对于复杂验证码,可以使用第三方打码平台。

4.1 打码平台接口封装

python
import httpx
import asyncio
from abc import ABC, abstractmethod
from typing import Optional
from loguru import logger

class CaptchaServiceBase(ABC):
    """打码平台基类"""

    @abstractmethod
    async def solve_image(self, image_bytes: bytes) -> Optional[str]:
        """识别图片验证码"""
        pass

    @abstractmethod
    async def report_error(self, task_id: str):
        """报告识别错误(退款)"""
        pass

    @abstractmethod
    async def get_balance(self) -> float:
        """获取账户余额"""
        pass


class GenericCaptchaService(CaptchaServiceBase):
    """
    通用打码平台接口

    注意:这是一个示例实现,实际使用需要根据具体平台的 API 调整
    """

    def __init__(
        self,
        api_key: str,
        api_url: str,
        timeout: int = 30
    ):
        """
        Args:
            api_key: API 密钥
            api_url: API 地址
            timeout: 超时时间
        """
        self.api_key = api_key
        self.api_url = api_url
        self.timeout = timeout
        self._last_task_id: Optional[str] = None

    async def solve_image(
        self,
        image_bytes: bytes,
        captcha_type: str = "default"
    ) -> Optional[str]:
        """
        识别图片验证码

        Args:
            image_bytes: 图片字节
            captcha_type: 验证码类型

        Returns:
            识别结果
        """
        import base64

        try:
            async with httpx.AsyncClient(timeout=self.timeout) as client:
                # 提交任务
                image_base64 = base64.b64encode(image_bytes).decode()

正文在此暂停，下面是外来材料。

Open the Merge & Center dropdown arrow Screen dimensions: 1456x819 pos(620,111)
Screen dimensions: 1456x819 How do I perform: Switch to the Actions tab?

                resp = await client.post(
                    f"{self.api_url}/create_task",
                    json={
                        "api_key": self.api_key,
                        "image": image_base64,
                        "type": captcha_type
                    }
                )

                data = resp.json()
                task_id = data.get("task_id")

                if not task_id:
                    logger.error(f"创建任务失败: {data}")
                    return None

                self._last_task_id = task_id

                # 轮询获取结果
                result = await self._poll_result(client, task_id)
                return result

        except Exception as e:
            logger.error(f"打码平台请求失败: {e}")
            return None

    async def _poll_result(
        self,
        client: httpx.AsyncClient,
        task_id: str,
        max_attempts: int = 30
    ) -> Optional[str]:
        """轮询获取结果"""
        for _ in range(max_attempts):
            try:
                resp = await client.get(
                    f"{self.api_url}/get_result",
                    params={"task_id": task_id}
                )

                data = resp.json()
                status = data.get("status")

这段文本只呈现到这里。